Photo: Pradeep Gaur/Mint
Photo: Pradeep Gaur/Mint

Deconstructing corruption in India

It is possible that, if streamlined and predictable, some forms of corruption may act like efficient taxes

What is the architecture of corruption in India? Has it increased or decreased since the opening up and liberalization of the Indian economy in the early 1990s?

Data on corruption and the black economy is hard to come by, is mostly invisible, and is hotly debated.

The popular notion is that corruption has increased, since larger sums are involved than in the past. A dispassionate analysis, however, needs to make five kinds of corrections to the little data available.

First, definitional. Corruption involves misuse of sovereign power for personal gain. A broad definition would include use of state assets, such as official cars, gadgets, stationery and premises for personal use, through conflating the distinction between what is private and what is public. This distinction is however relatively modern, and still to crystallize fully in developing societies.

A narrower definition centres on a conscious intent to misappropriate, and involves third-party transactions: accepting consideration, in cash or kind, for services ordinarily available from the State as a matter of right, or for their accelerated/preferential/wrongful access.

Second, while there is a close connection between the two, a heuristic distinction needs to be made between black money, which evades taxes imposed by the State, and gains from corruption, which is use of State power for personal enrichment.

Third, a distinction needs to be made between petty bureaucratic corruption, at the level of the humble traffic cop, patwari, tax official, and high corruption, involving a nexus between politicians and bureaucrats.

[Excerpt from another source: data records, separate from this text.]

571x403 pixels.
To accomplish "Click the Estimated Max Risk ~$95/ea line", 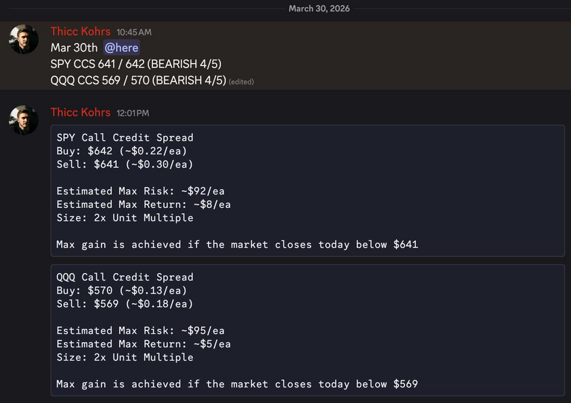I will pos(140,331).
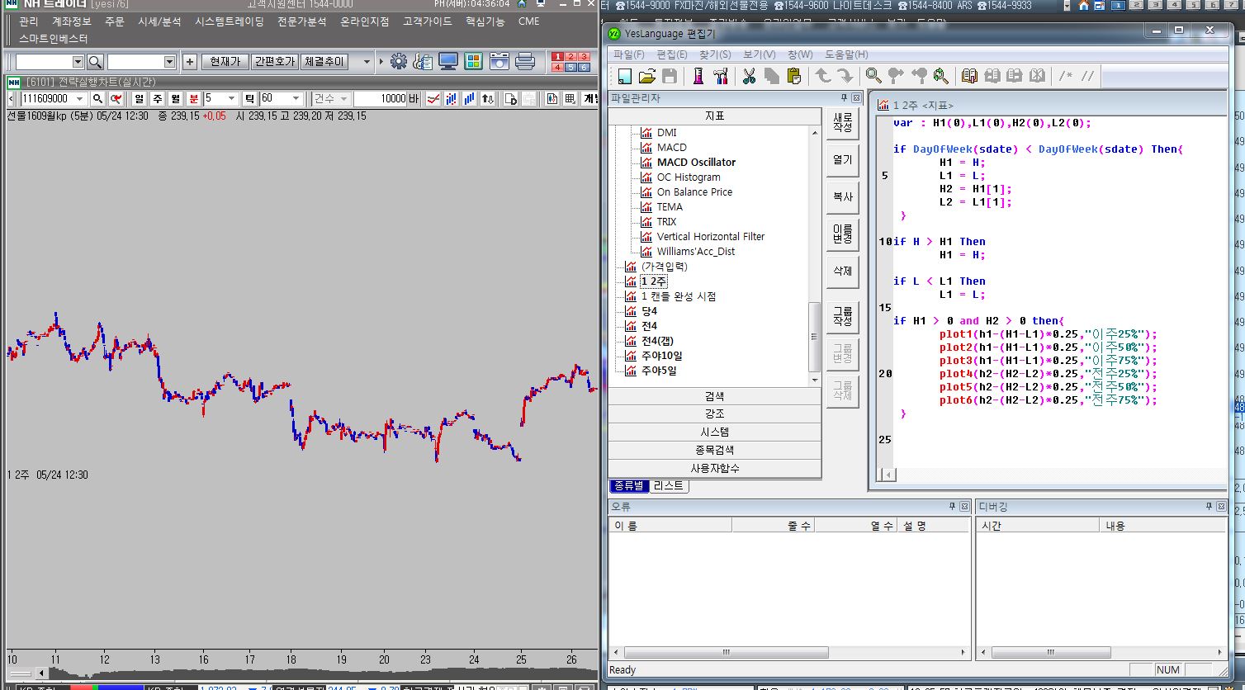Expand the minute interval 5 dropdown

232,99
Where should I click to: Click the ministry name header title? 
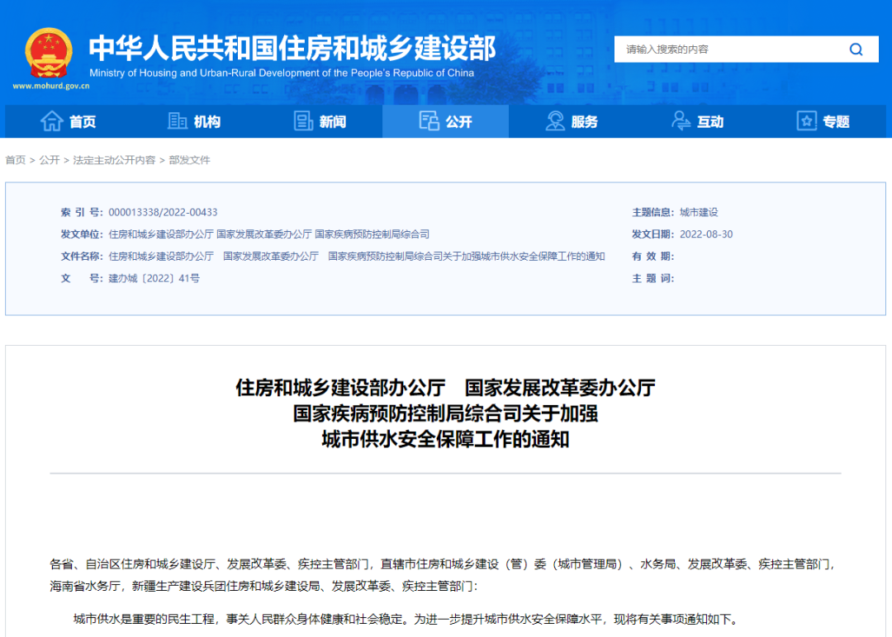pos(292,50)
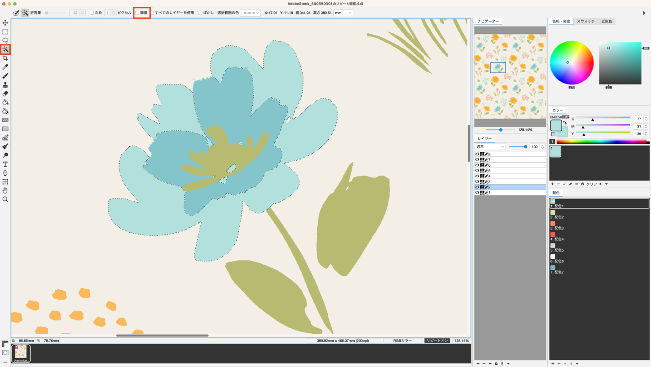Switch to the スウォッチ tab
The height and width of the screenshot is (367, 651).
click(585, 21)
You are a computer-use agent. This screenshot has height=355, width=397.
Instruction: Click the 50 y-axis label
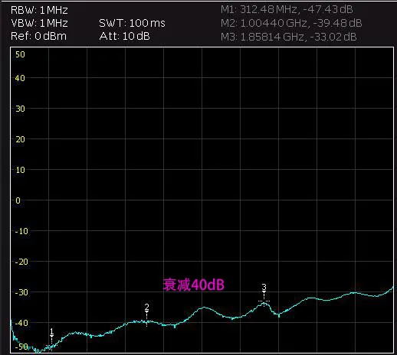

This nexus is unequal, with most of the gains accruing to the former. Also, the latter’s participation may be active or passive.

Petty corruption has a direct, palpable and experiential impact on the life of the common citizen. High corruption has an indirect, but nevertheless equally powerful, impact through foregone growth, quality of life, inflation and a larger public debt burden. It is difficult to determine which form of corruption is more rampant.

Fourth, the data needs to be adjusted for inflation, as a large nominal increase need not mean an increase in real terms. Thus an illegal gratification of 10 in 1990 may actually exceed a 100 gratification today.

Fifth, corruption is a financial flow, distinct from the current stock of ill-gotten wealth, the lagged outcome of past corruption, and the returns thereon, minus what has been consumed. If the annual flow exceeds consumption, which is likely, the stock of corrupt wealth would grow over time. Some of this stock is indistinguishable from what we call black money. But a good portion falls outside the ambit of black money, comprising, for instance, gains from rapid appreciation of land value.

Estimating data largely invisible or non-existent is a daunting exercise. Only the very bold and optimistic venture to even try. Unsurprisingly, debates surrounding both black money and corruption are steeped in polemic, with large, unverifiable and contestable numbers flying around.

While numbers are hard to come by, and even harder to verify, it can nevertheless be assumed that incentives in the political and administrative systems have remained pretty much the same. What has changed quite dramatically since 1990 is the structure and trend growth of the Indian economy. Levels of financial flows, and along with them corruption and black money flows, have therefore risen. The economy is also much more open today. Incentives and drivers in the economic system have changed.

With the economy becoming much more tradable, the capacity of the tradable sector to absorb illicit demands has reduced with the imperative to remain globally competitive. The burden of corruption has consequently shifted from the tradable—from the so-called licence, quota permit Raj—to the non-tradable sectors, such as construction, utilities, and other infrastructure, including real estate.

Unsurprisingly, the execution of infrastructural projects has suffered as a result, leading to declining productivity and economic growth, and a weaker fisc as contracts are renegotiated and land-use patterns changed to the disadvantage of the State. Whereas in Western economies, the real estate bubble was inflated by easy monetary policy, financial deregulation and leverage, in India it stems from the compulsion to park large proceeds from corruption and black money. Since the same sources fund political activity, this bubble will be difficult to prick.

The correlation between corruption and economic growth—positive, inverse or idiosyncratic—is, however, by no means clear. In India it may hinder growth, but then, think China, with its putative combination of institutionalized corruption and high growth rates. It is ranked lower (100) than India (85) in Transparency International’s global Corruption Perceptions Index, but much higher (90) than India (145) in World Bank’s Ease of Doing Business Index. Howsoever morally repugnant, it is entirely possible that, if streamlined and predictable, some forms of corruption—speed money—may act like efficient taxes. Like Tolstoy’s unhappy families, corrupt societies are corrupt in their own way.

The Indian economy is now growing at a faster clip than what it was in the early 1990s, generating larger surpluses relative to what is required for subsistence. It is this surplus that comprises the fodder that feeds corruption in societies with flawed value systems and low self esteem. If, as argued, incentives in the political and administrative system is unchanged, it is likely that both the flows and stock of corruption proceeds may have increased in real terms since the early 1990s.

Alok Sheel is a civil servant. These are his personal views.